Characterizing the first average correlation coefficient; the above-mentioned

7. An echo compression device, comprising:

the processing module is used for performing echo compression processing on the residual echo signal by using the gain information determined by the gain information determining module;

the near-end speech determination module comprises:

a first coefficient determination submodule for determining a first average correlation coefficient between the near-end signal and the reference signal;

a second coefficient determination submodule for determining a second average correlation coefficient between the near-end signal and the residual echo signal;

the near-end voice determining submodule is used for determining near-end voice information according to the first average correlation coefficient and the second average correlation coefficient;

a first coefficient determination submodule for determining a first near-end smoothing value, a reference smoothing value and a first integrated smoothing value by using the near-end signal and the reference signal through the following equation set; determining a first correlation coefficient of each frequency point according to the first near-end smooth value, the reference smooth value and the first comprehensive smooth value of each frequency point; summing the first correlation coefficients of all the frequency points, and determining the quotient of the sum result and the total number of the frequency points as a first average correlation coefficient;

wherein R is_abiRepresenting a first comprehensive smooth value corresponding to the ith frequency point; r_aaiRepresenting a first near-end smooth value corresponding to the ith frequency point; r_bbiRepresenting the reference smooth value corresponding to the ith frequency point, β representing the first smooth coefficient, R_ab(i-1)Representing a first comprehensive smooth value corresponding to a near-end signal and a reference signal corresponding to the (i-1) th frequency point; r'_aa(i-1)Representing a first near-end smooth value corresponding to a near-end signal corresponding to the (i-1) th frequency point; r'_bb(i-1)Representing a reference smooth value corresponding to a reference signal corresponding to the (i-1) th frequency point; a is_iA near-end signal corresponding to the ith frequency point; b_iAnd characterizing the reference signal corresponding to the ith frequency point.

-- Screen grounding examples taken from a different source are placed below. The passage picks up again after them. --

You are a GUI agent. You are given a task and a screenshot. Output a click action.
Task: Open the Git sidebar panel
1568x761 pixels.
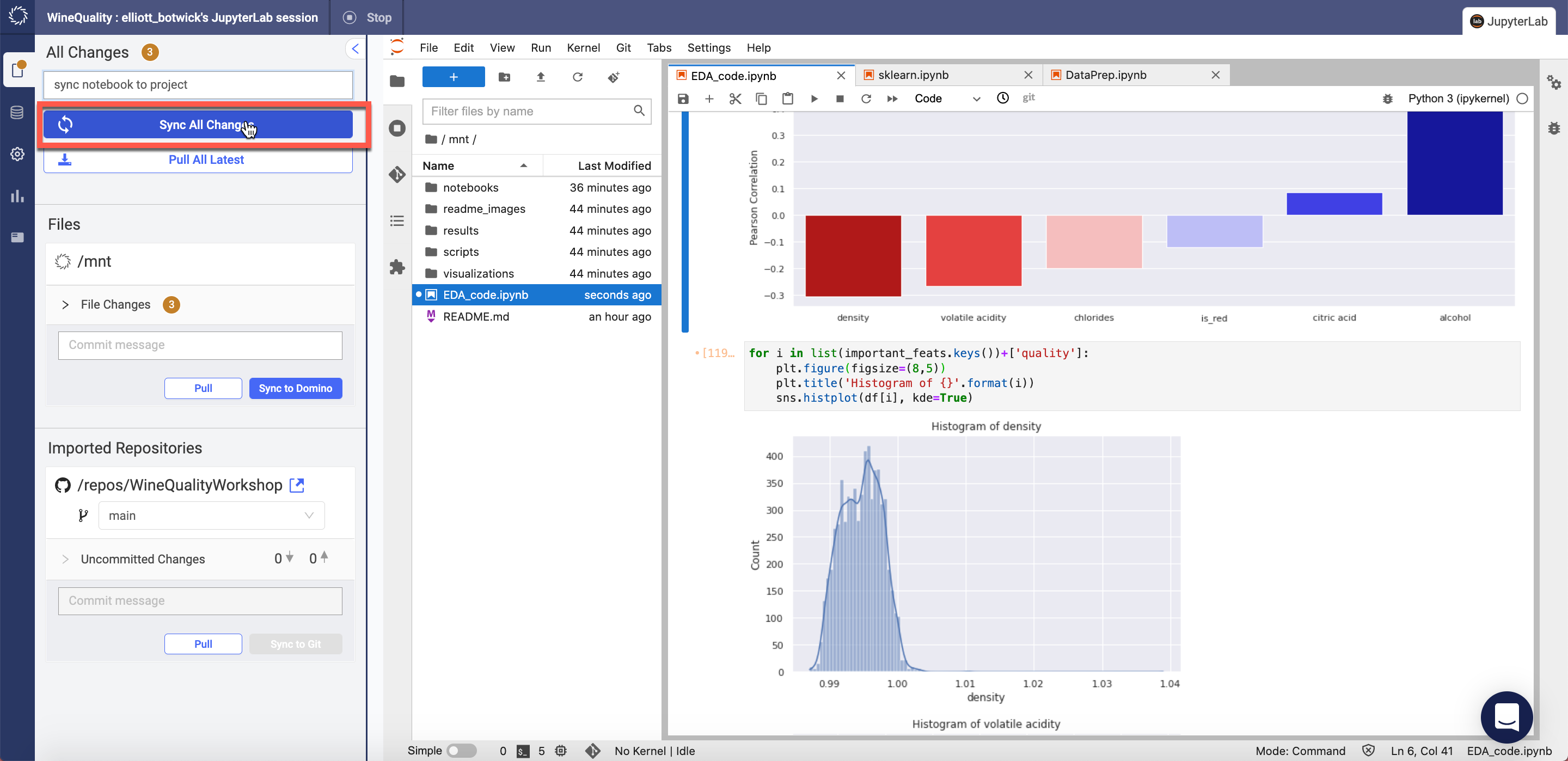[397, 175]
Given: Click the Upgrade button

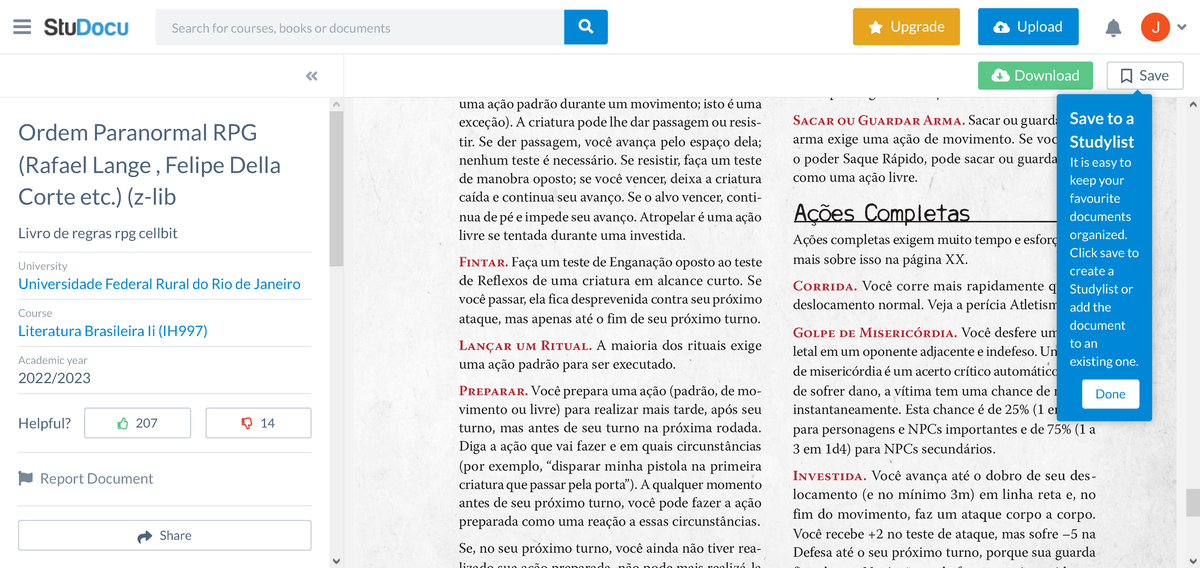Looking at the screenshot, I should 906,27.
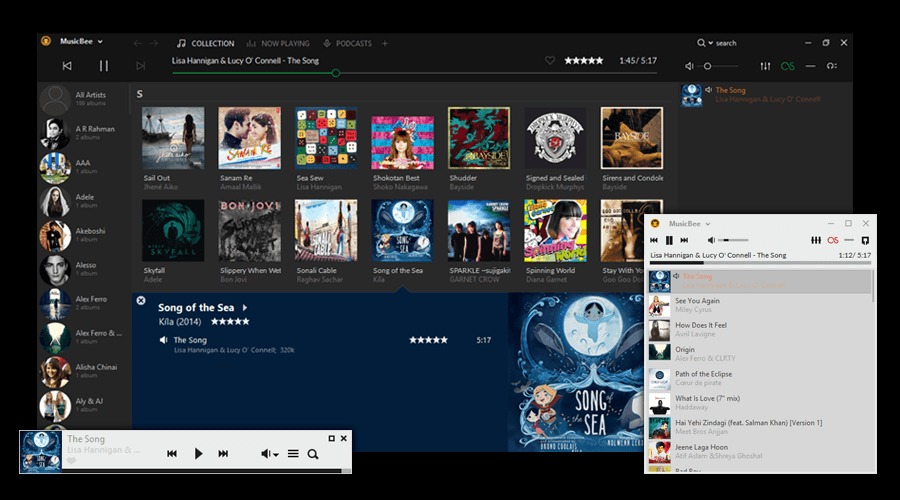This screenshot has height=500, width=900.
Task: Open equalizer in the light compact player
Action: (x=815, y=240)
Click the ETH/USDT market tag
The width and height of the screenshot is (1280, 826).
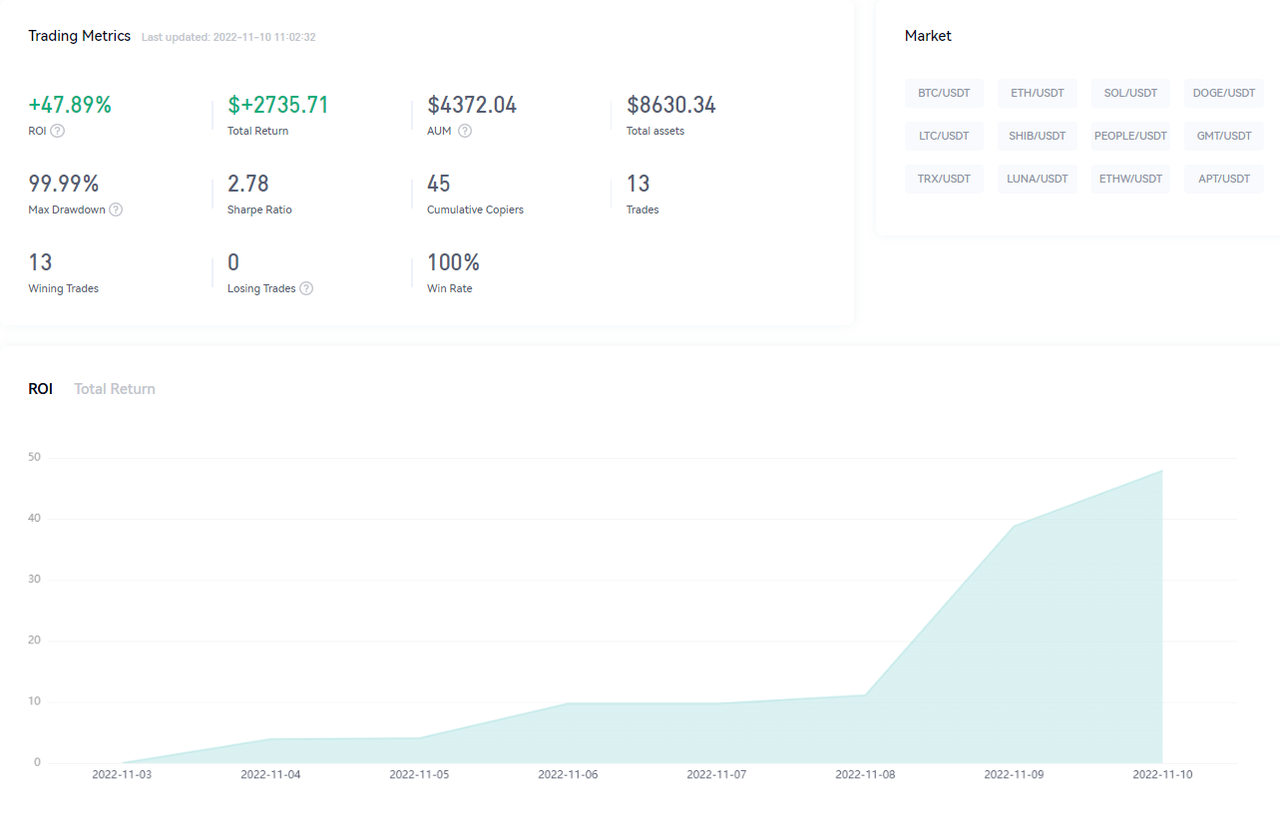1037,93
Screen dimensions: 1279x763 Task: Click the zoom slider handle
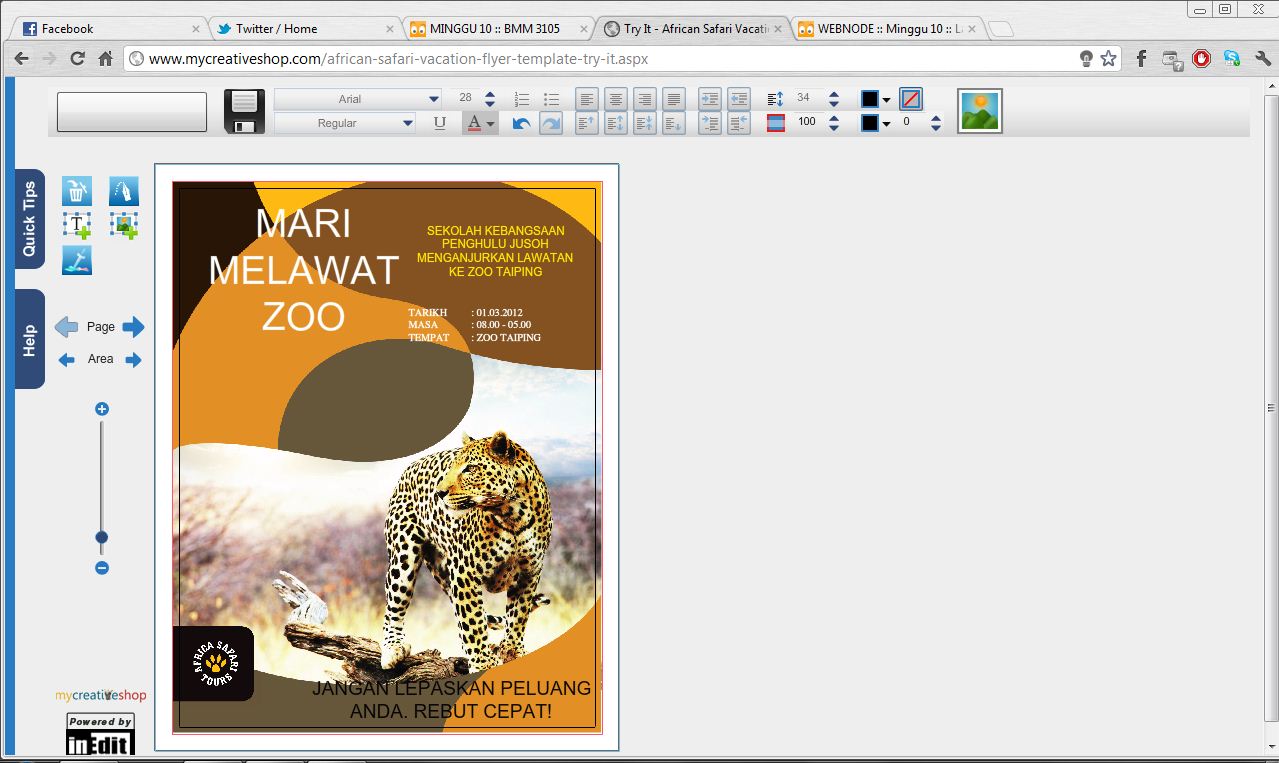tap(101, 538)
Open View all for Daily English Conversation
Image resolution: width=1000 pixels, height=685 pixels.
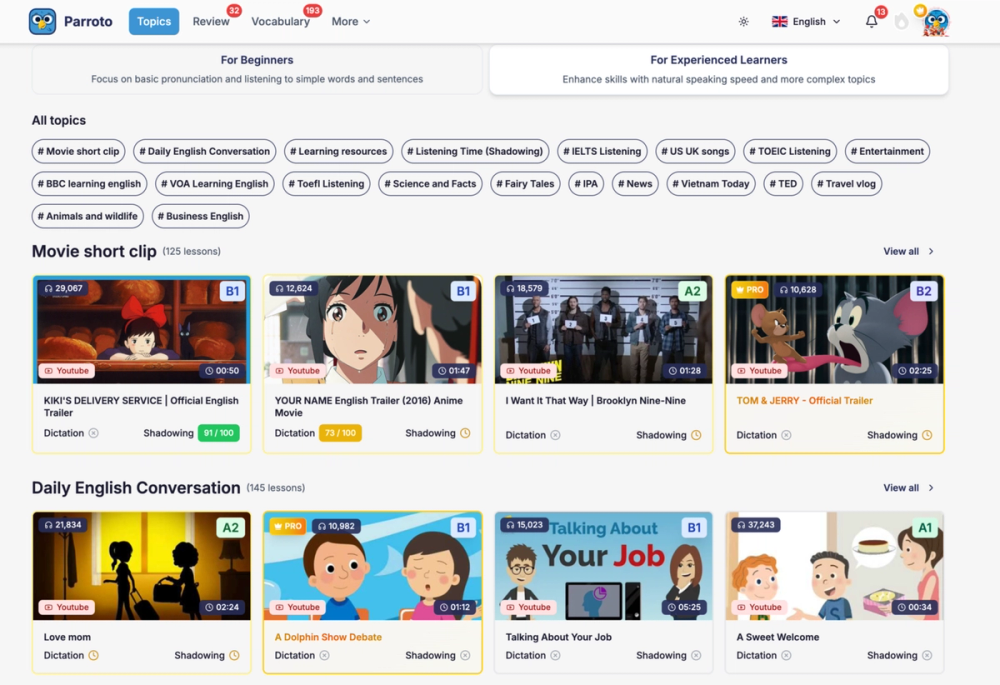click(903, 488)
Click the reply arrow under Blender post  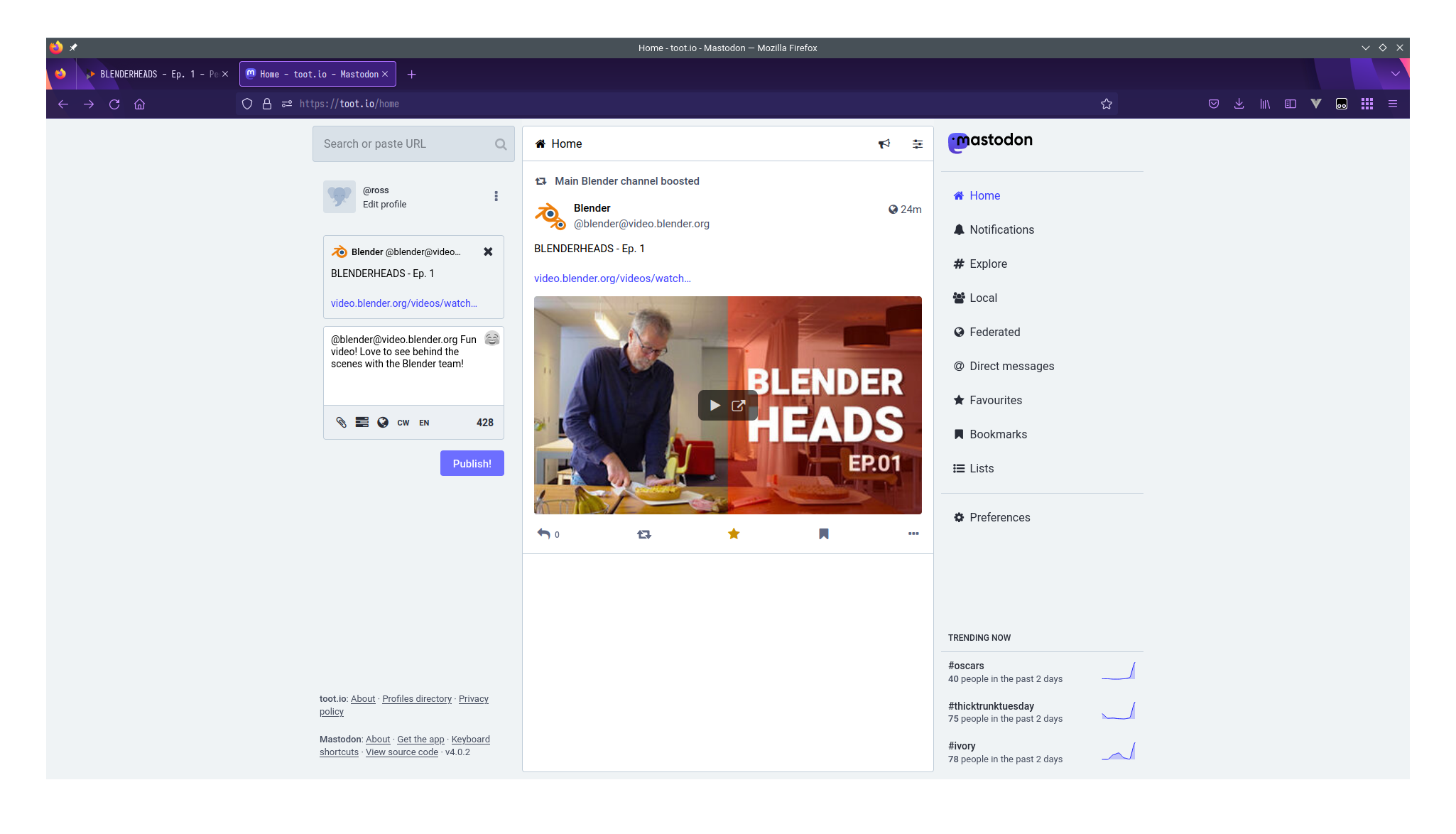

8. A storage medium comprising a stored program, wherein the program, when executed, controls an apparatus in which the storage medium is located to perform the echo compression method according to any one of claims 1 to 6.

9. An electronic device, wherein the electronic device comprises a processor, a memory and a bus; the processor and the memory complete mutual communication through the bus; the processor is configured to call program instructions in the memory to perform the echo compression method of any one of claims 1 to 6.